▶ **Data supplied**
_____

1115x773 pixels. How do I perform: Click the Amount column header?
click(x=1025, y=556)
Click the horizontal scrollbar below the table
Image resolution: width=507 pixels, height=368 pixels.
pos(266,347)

_____

▶ **What is being asked**
Transcribe the entries above so that nothing in them differs from the original.

▶ **Task response**
1115x773 pixels. How do I perform: Click the Amount column header?
click(x=1025, y=556)
Click the horizontal scrollbar below the table
Image resolution: width=507 pixels, height=368 pixels.
pos(266,347)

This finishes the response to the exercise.